Records from a collection

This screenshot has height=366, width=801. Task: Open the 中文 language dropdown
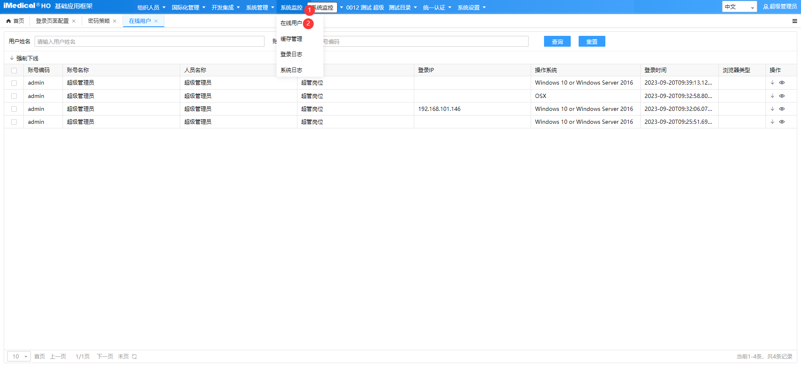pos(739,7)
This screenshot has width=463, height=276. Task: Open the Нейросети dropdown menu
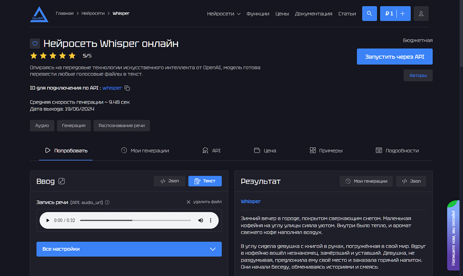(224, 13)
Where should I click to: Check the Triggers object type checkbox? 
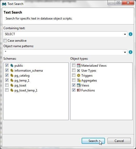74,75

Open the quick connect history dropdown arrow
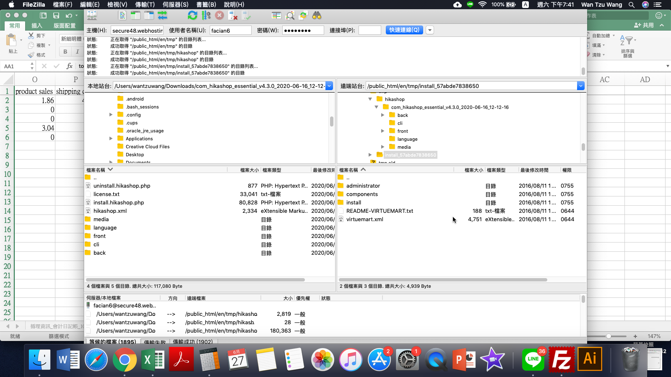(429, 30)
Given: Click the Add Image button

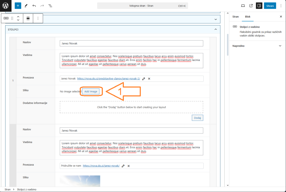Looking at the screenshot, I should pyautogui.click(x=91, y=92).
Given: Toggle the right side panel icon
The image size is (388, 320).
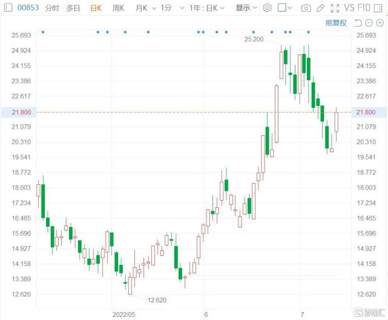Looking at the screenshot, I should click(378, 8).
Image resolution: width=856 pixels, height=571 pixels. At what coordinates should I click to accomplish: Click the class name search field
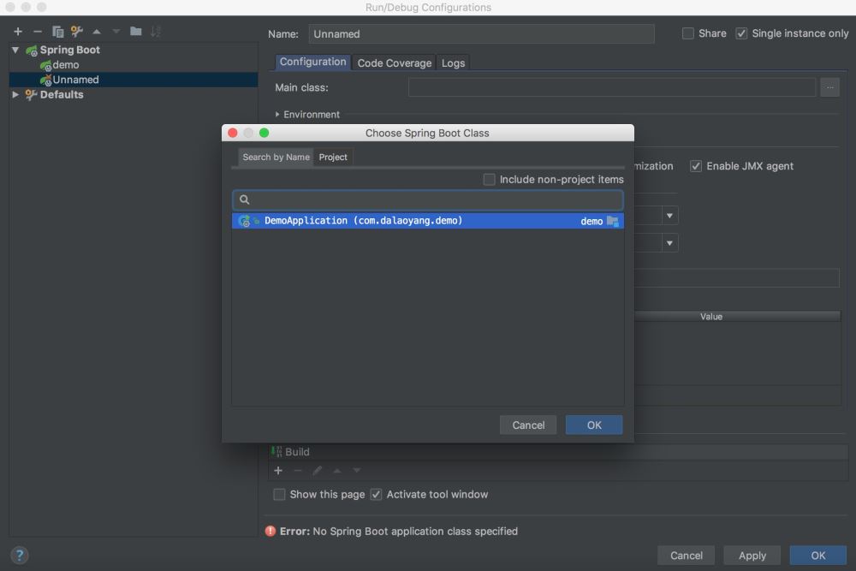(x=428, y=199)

...

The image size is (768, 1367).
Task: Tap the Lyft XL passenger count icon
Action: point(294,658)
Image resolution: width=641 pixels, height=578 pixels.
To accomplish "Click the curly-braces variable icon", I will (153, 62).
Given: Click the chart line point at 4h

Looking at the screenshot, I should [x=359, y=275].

...

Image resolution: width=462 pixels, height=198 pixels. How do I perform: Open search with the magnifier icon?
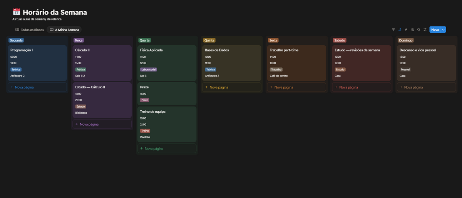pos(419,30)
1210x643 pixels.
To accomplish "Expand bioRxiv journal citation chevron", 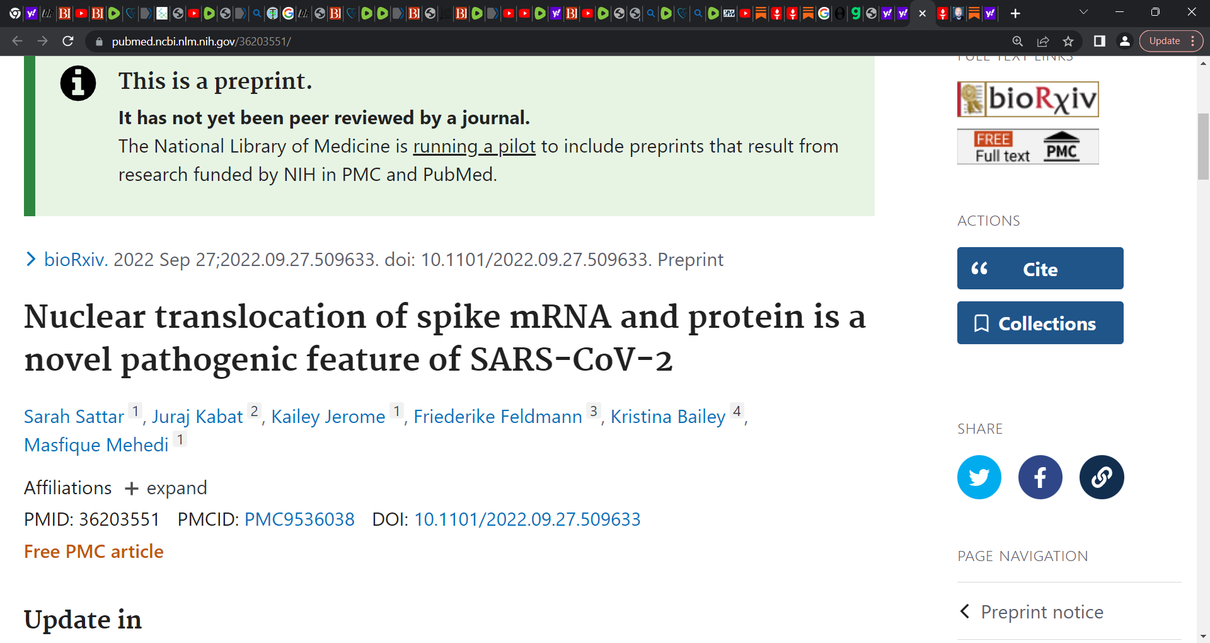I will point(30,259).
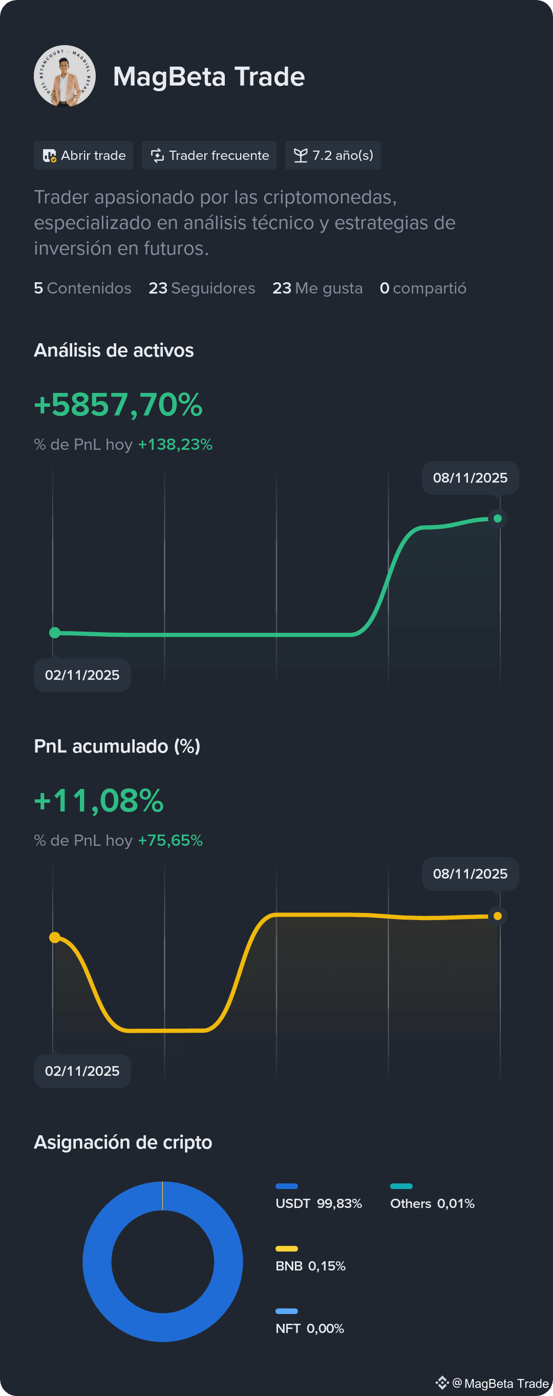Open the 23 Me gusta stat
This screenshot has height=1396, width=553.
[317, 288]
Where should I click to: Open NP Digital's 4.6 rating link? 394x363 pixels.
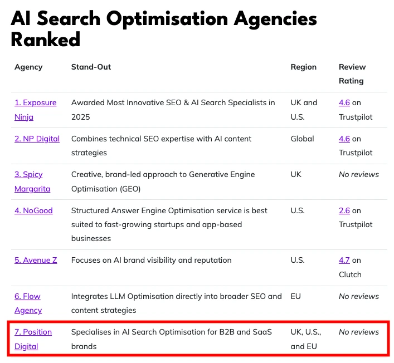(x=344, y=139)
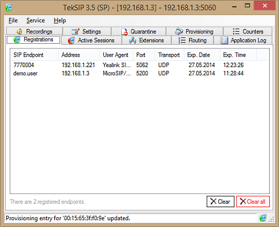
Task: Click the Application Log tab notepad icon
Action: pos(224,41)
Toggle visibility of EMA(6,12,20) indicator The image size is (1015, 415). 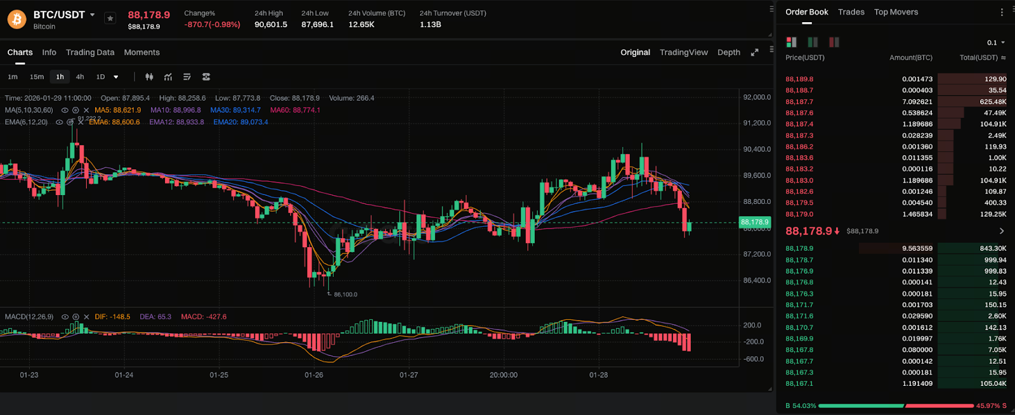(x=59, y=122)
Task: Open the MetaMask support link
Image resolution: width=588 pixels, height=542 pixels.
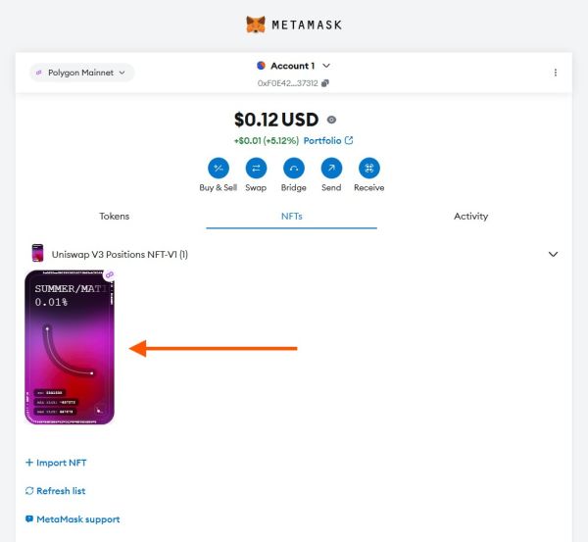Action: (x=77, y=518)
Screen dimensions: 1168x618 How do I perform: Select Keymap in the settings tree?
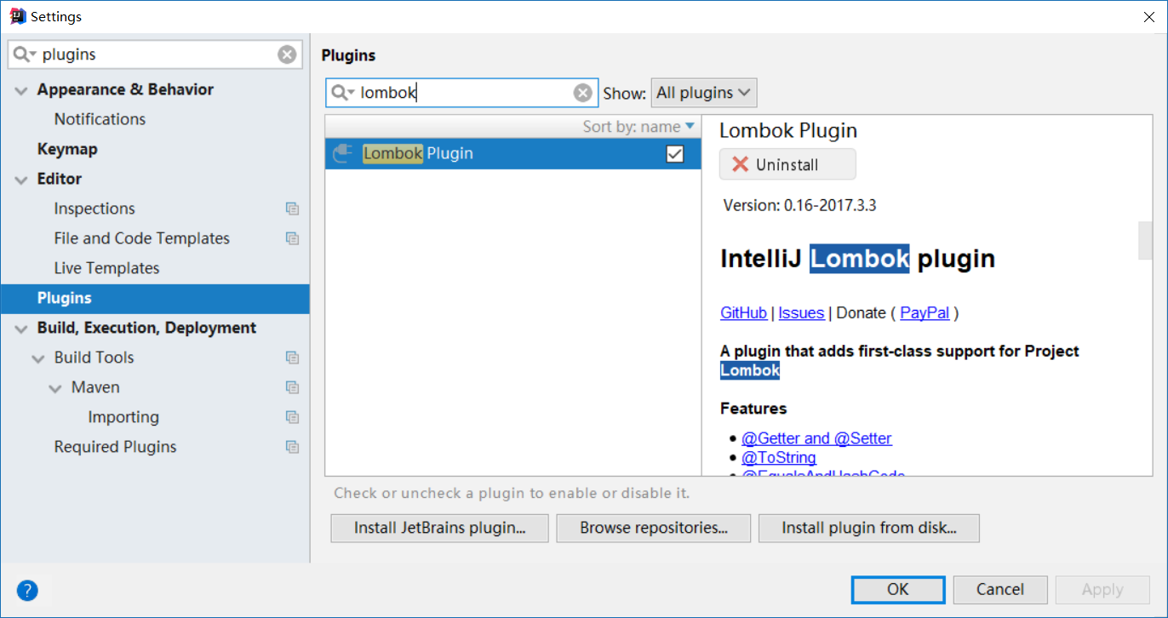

Your goal: Copy nothing but the lines above that run from the one with "Image resolution: width=588" to the one with "Screen dimensions: 1168x618", ends included; pictures stay out.

Answer below:
Image resolution: width=588 pixels, height=542 pixels.
Action: (x=77, y=518)
Screen dimensions: 1168x618 How do I perform: Select Keymap in the settings tree?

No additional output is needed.